Live album by Peter Brötzmann, Misha Mengelberg, and Han Bennink
- Released: 1979
- Recorded: February 26, 1979
- Studio: Akademie der Kunste, Berlin
- Genre: Free improvisation
- Length: 1:16:50
- Label: FMP 0670

= 3 Points and a Mountain =

3 Points and a Mountain is a live album by saxophonist Peter Brötzmann, pianist Misha Mengelberg, and percussionist Han Bennink. It was recorded on February 26, 1979, at the Akademie der Kunste in Berlin, and was initially released on vinyl later that year by the FMP label. In 2000, FMP reissued the album on CD, with previously unreleased tracks, under the title 3 Points and a Mountain... Plus, and, in 2022, it was reissued on vinyl by the Cien Fuegos imprint of Trost Records.

==Reception==

In an AllMusic review of the expanded version, Joslyn Layne called the album "a great and enjoyable session from three of the most creative and unique musicians in European avant-garde music," and stated that it is "a surprisingly balanced meeting" between the three players.

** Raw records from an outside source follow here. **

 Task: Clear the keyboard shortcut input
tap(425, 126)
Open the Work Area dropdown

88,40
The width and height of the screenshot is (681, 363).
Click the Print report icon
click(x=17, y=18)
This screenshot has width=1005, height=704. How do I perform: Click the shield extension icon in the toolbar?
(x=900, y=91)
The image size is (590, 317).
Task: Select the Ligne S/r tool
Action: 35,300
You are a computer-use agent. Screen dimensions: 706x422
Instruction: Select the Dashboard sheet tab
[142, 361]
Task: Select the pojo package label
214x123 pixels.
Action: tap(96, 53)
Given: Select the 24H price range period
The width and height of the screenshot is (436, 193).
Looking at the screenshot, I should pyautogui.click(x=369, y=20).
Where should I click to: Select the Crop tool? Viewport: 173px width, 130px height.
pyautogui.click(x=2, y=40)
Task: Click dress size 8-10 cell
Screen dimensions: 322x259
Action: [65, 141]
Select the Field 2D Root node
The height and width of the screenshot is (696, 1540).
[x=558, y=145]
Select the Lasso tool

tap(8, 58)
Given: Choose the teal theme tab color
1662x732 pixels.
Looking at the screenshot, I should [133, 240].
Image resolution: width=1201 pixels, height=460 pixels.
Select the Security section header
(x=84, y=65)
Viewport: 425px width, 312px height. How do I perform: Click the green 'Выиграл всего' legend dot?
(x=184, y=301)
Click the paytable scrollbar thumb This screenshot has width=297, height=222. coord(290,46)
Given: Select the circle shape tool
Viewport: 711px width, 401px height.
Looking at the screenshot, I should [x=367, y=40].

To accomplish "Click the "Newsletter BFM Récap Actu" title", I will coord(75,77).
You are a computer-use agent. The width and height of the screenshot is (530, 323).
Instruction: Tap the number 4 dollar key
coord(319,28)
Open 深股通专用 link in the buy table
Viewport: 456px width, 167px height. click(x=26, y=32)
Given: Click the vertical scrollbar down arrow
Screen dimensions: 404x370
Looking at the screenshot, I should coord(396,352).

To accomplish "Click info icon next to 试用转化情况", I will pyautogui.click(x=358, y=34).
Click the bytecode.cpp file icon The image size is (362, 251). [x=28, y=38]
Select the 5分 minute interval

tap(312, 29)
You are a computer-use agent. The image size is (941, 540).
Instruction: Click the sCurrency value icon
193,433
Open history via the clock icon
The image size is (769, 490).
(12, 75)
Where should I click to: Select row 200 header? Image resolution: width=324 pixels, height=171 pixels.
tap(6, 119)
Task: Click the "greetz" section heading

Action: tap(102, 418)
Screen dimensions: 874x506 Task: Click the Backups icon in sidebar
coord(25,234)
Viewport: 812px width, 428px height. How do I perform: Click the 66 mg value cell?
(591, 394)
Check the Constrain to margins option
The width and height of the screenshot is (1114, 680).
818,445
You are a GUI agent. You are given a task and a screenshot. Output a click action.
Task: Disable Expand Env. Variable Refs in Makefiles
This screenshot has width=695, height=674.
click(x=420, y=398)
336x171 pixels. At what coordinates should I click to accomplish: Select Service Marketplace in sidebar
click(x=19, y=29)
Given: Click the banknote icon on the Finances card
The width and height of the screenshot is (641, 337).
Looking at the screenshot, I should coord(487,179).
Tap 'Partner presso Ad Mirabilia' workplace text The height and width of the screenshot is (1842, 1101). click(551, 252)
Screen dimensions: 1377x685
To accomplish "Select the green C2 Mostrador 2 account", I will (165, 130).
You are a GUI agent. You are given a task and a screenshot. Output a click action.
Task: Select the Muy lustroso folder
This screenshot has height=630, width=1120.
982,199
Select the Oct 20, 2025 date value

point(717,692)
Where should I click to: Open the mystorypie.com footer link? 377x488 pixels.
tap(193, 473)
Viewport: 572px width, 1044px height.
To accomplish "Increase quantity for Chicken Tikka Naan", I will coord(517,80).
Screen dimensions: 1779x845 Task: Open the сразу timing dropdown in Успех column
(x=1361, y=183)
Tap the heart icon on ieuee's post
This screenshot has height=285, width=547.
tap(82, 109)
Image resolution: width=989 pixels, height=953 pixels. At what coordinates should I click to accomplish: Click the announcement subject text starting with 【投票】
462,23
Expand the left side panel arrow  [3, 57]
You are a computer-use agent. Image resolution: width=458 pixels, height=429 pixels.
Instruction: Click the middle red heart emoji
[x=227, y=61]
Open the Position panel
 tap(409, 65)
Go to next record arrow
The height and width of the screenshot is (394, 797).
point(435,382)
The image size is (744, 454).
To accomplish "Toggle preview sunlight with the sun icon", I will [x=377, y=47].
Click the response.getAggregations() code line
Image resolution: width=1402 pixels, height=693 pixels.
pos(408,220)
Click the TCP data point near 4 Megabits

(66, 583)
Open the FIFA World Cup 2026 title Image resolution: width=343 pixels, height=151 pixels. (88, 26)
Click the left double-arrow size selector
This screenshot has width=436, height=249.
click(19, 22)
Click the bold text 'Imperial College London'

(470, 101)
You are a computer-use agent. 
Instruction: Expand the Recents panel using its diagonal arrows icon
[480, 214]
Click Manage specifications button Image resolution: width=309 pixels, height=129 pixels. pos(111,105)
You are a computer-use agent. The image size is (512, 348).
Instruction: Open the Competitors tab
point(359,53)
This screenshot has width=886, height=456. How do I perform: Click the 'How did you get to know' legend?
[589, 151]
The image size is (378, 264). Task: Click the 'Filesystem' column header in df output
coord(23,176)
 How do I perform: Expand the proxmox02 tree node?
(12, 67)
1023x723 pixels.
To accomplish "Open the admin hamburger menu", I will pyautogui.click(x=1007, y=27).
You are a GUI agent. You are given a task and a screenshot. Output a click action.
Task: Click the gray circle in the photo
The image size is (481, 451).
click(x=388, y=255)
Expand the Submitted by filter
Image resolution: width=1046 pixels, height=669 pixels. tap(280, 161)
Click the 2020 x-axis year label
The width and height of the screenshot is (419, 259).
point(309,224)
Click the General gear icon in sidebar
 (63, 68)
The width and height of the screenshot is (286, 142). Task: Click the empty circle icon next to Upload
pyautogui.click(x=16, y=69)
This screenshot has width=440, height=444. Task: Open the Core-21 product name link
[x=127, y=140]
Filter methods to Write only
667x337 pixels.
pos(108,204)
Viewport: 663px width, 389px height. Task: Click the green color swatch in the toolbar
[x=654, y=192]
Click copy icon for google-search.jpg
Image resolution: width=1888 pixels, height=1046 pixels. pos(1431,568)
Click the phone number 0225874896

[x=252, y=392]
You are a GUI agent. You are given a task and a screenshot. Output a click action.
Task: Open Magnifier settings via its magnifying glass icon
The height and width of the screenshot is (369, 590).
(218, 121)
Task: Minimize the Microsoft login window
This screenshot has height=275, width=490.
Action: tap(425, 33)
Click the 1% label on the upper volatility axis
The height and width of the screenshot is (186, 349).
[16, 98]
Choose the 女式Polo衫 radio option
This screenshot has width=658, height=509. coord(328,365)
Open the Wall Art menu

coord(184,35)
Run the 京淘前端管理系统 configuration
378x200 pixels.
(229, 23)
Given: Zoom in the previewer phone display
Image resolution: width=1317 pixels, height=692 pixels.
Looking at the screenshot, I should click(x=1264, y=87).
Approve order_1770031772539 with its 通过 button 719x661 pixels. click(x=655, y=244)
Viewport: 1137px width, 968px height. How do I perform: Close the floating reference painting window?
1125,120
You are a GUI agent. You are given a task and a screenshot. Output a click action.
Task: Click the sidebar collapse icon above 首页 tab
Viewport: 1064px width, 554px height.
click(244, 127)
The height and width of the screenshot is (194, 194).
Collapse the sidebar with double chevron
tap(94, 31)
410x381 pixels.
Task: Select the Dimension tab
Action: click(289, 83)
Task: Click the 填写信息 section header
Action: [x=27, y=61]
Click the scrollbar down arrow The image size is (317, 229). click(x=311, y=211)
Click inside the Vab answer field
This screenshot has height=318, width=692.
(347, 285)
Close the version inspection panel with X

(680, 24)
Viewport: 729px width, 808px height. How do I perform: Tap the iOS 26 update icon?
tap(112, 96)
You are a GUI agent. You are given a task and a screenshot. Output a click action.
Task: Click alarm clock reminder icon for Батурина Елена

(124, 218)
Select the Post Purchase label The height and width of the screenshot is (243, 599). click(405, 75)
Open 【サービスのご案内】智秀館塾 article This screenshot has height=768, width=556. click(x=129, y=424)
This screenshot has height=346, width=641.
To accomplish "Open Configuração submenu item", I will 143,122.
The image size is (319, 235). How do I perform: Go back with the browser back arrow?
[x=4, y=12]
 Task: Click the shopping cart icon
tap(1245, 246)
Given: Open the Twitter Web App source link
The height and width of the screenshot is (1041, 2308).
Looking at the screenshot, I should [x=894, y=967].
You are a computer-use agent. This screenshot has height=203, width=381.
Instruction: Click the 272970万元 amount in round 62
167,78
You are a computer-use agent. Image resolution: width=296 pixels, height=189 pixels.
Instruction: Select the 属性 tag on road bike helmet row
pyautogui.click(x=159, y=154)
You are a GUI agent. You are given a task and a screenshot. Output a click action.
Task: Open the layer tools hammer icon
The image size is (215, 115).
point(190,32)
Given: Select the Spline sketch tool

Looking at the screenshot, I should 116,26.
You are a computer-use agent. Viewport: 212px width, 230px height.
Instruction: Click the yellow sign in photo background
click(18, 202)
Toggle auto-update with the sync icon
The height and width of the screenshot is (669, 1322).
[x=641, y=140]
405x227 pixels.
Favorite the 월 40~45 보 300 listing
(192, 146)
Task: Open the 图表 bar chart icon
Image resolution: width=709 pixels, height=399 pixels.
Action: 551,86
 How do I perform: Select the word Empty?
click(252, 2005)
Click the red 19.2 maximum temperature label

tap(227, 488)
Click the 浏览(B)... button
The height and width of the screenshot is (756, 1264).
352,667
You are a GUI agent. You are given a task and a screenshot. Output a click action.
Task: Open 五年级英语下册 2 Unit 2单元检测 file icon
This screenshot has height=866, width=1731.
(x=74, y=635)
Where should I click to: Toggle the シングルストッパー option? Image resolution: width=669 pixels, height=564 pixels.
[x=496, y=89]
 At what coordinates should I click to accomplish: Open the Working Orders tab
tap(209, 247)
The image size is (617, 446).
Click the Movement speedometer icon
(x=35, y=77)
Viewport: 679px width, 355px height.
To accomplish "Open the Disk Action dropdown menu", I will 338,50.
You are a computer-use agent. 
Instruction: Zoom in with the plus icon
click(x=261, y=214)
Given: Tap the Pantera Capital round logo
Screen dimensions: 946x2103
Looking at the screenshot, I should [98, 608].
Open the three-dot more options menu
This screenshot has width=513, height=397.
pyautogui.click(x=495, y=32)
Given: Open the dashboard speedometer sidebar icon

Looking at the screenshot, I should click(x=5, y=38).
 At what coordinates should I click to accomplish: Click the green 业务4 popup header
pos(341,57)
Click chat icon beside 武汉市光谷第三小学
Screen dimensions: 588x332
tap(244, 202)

She commented: "the results are all that you might hope for from these three, and even more light-hearted than you might expect... The three musicians take turns riling each other as the trio whips up engaging, lively music, and have a grand time doing it."

The authors of The Penguin Guide to Jazz Recordings noted that the album "bring[s] out some of Brötzmann's best playing," but cautioned that it is "still subject to the Dutch pair's eccentricities of form."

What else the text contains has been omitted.